### [To be done]
Copy every item below verbatim, line for line.

=== Given data ===

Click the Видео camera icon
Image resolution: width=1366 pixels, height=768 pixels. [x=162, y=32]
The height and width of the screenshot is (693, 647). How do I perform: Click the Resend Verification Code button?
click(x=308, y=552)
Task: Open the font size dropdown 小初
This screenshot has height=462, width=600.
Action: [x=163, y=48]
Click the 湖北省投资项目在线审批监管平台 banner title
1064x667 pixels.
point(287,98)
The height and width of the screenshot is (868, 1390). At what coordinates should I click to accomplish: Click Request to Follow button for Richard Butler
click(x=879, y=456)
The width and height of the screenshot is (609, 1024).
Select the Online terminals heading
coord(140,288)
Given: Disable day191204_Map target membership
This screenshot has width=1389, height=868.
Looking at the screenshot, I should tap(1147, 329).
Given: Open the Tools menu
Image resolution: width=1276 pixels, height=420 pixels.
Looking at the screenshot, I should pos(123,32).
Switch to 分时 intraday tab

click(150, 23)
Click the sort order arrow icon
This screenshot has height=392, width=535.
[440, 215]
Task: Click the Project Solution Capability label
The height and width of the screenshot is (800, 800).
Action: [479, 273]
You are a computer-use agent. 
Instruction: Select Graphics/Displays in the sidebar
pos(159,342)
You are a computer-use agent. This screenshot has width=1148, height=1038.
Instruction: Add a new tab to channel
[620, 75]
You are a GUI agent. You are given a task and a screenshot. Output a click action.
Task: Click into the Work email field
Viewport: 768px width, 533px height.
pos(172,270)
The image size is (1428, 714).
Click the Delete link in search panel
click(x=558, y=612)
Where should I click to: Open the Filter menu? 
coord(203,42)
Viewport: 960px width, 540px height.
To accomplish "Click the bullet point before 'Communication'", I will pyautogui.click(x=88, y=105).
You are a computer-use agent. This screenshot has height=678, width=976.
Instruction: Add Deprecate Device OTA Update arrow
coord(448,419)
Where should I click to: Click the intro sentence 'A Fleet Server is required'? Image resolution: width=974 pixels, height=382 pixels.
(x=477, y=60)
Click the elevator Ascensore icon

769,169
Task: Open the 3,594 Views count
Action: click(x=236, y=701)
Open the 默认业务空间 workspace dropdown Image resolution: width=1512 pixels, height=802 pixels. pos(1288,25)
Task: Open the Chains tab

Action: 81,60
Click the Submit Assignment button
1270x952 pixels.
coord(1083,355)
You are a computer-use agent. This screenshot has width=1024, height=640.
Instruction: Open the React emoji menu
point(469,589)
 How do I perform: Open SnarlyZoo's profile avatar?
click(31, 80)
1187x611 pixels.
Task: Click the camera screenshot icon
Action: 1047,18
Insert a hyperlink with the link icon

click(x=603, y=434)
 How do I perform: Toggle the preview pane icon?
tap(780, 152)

===

### [Written solution]
Click the Видео camera icon
Image resolution: width=1366 pixels, height=768 pixels. [x=162, y=32]
The height and width of the screenshot is (693, 647). How do I perform: Click the Resend Verification Code button?
click(x=308, y=552)
Task: Open the font size dropdown 小初
This screenshot has height=462, width=600.
Action: [x=163, y=48]
Click the 湖北省投资项目在线审批监管平台 banner title
1064x667 pixels.
point(287,98)
The height and width of the screenshot is (868, 1390). At what coordinates should I click to accomplish: Click Request to Follow button for Richard Butler
click(x=879, y=456)
The width and height of the screenshot is (609, 1024).
Select the Online terminals heading
coord(140,288)
Given: Disable day191204_Map target membership
This screenshot has width=1389, height=868.
Looking at the screenshot, I should tap(1147, 329).
Given: Open the Tools menu
Image resolution: width=1276 pixels, height=420 pixels.
Looking at the screenshot, I should pos(123,32).
Switch to 分时 intraday tab

click(150, 23)
Click the sort order arrow icon
This screenshot has height=392, width=535.
[440, 215]
Task: Click the Project Solution Capability label
The height and width of the screenshot is (800, 800).
Action: [479, 273]
You are a computer-use agent. 
Instruction: Select Graphics/Displays in the sidebar
pos(159,342)
You are a computer-use agent. This screenshot has width=1148, height=1038.
Instruction: Add a new tab to channel
[620, 75]
You are a GUI agent. You are given a task and a screenshot. Output a click action.
Task: Click into the Work email field
Viewport: 768px width, 533px height.
pos(172,270)
The image size is (1428, 714).
Click the Delete link in search panel
click(x=558, y=612)
Where should I click to: Open the Filter menu? 
coord(203,42)
Viewport: 960px width, 540px height.
To accomplish "Click the bullet point before 'Communication'", I will pyautogui.click(x=88, y=105).
You are a computer-use agent. This screenshot has height=678, width=976.
Instruction: Add Deprecate Device OTA Update arrow
coord(448,419)
Where should I click to: Click the intro sentence 'A Fleet Server is required'? Image resolution: width=974 pixels, height=382 pixels.
(x=477, y=60)
Click the elevator Ascensore icon

769,169
Task: Open the 3,594 Views count
Action: click(x=236, y=701)
Open the 默认业务空间 workspace dropdown Image resolution: width=1512 pixels, height=802 pixels. pos(1288,25)
Task: Open the Chains tab

Action: 81,60
Click the Submit Assignment button
1270x952 pixels.
coord(1083,355)
You are a computer-use agent. This screenshot has width=1024, height=640.
Instruction: Open the React emoji menu
point(469,589)
 How do I perform: Open SnarlyZoo's profile avatar?
click(31, 80)
1187x611 pixels.
Task: Click the camera screenshot icon
Action: 1047,18
Insert a hyperlink with the link icon

click(x=603, y=434)
 How do I perform: Toggle the preview pane icon?
tap(780, 152)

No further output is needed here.